## Written exercise
Count the lines below that contain the string "icon", with case counting, and give only the number.

## Data shown
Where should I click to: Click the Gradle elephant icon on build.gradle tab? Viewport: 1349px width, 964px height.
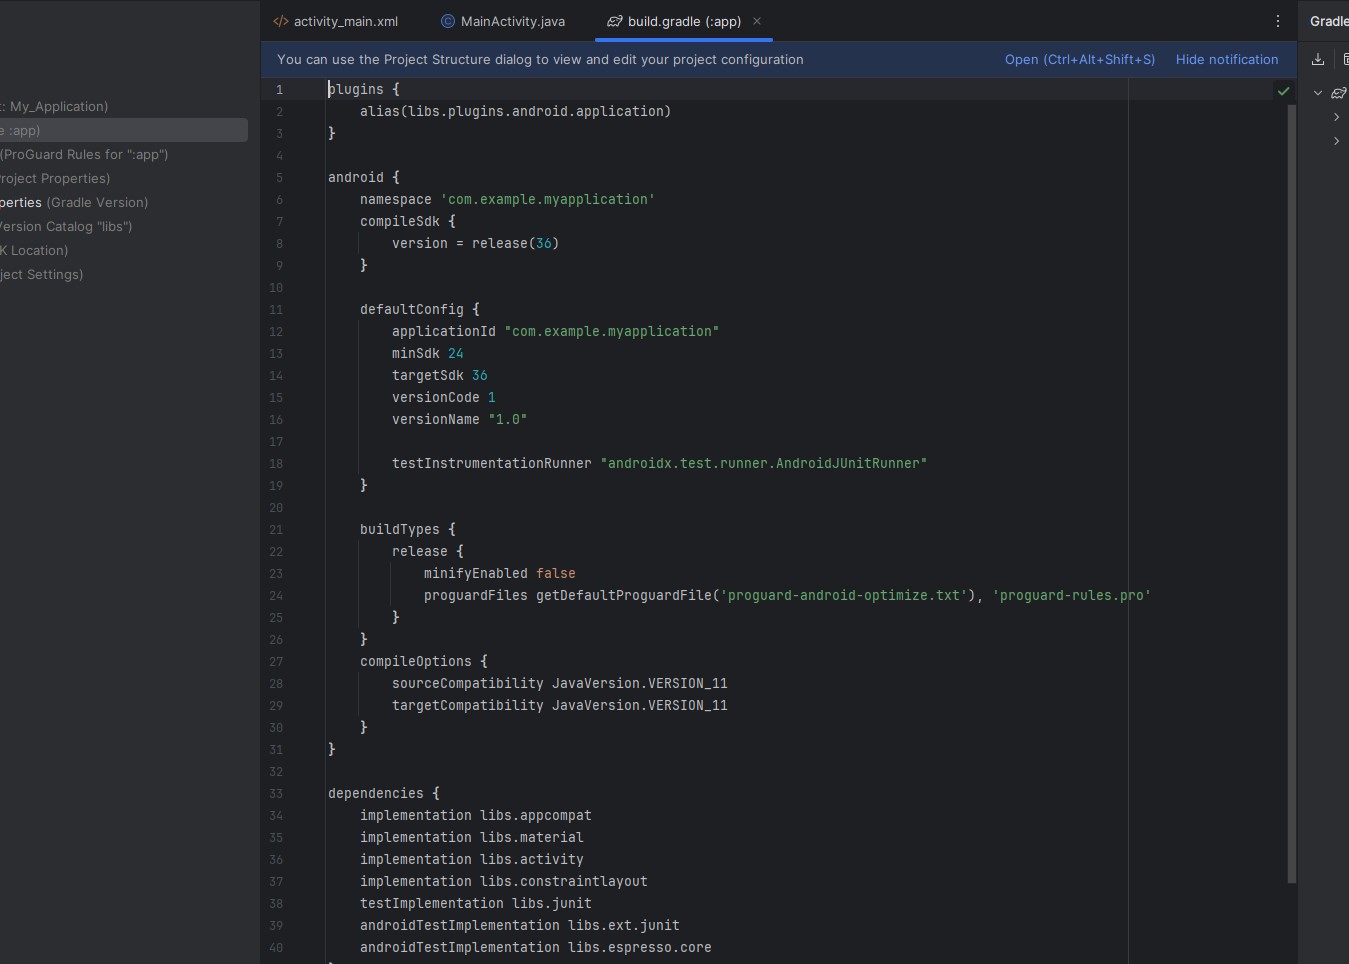pos(615,21)
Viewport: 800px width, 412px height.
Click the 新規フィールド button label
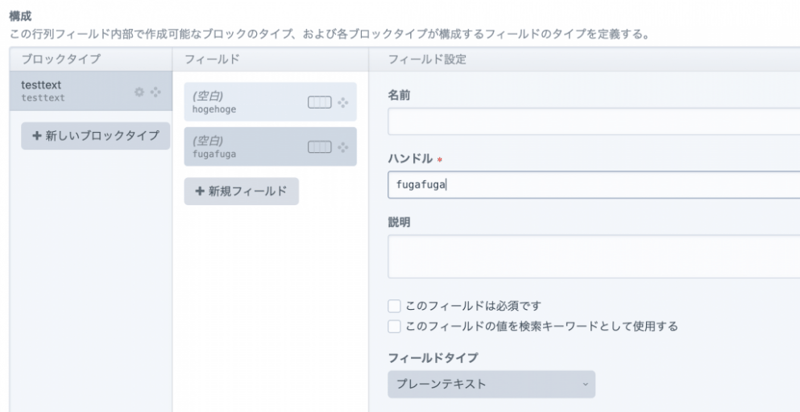(249, 191)
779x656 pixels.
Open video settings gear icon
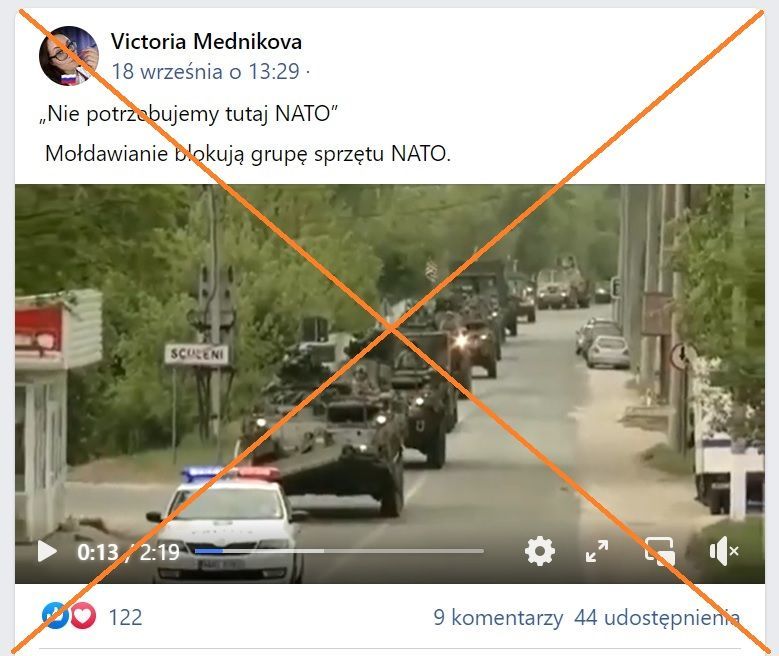pyautogui.click(x=540, y=551)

## Full response
2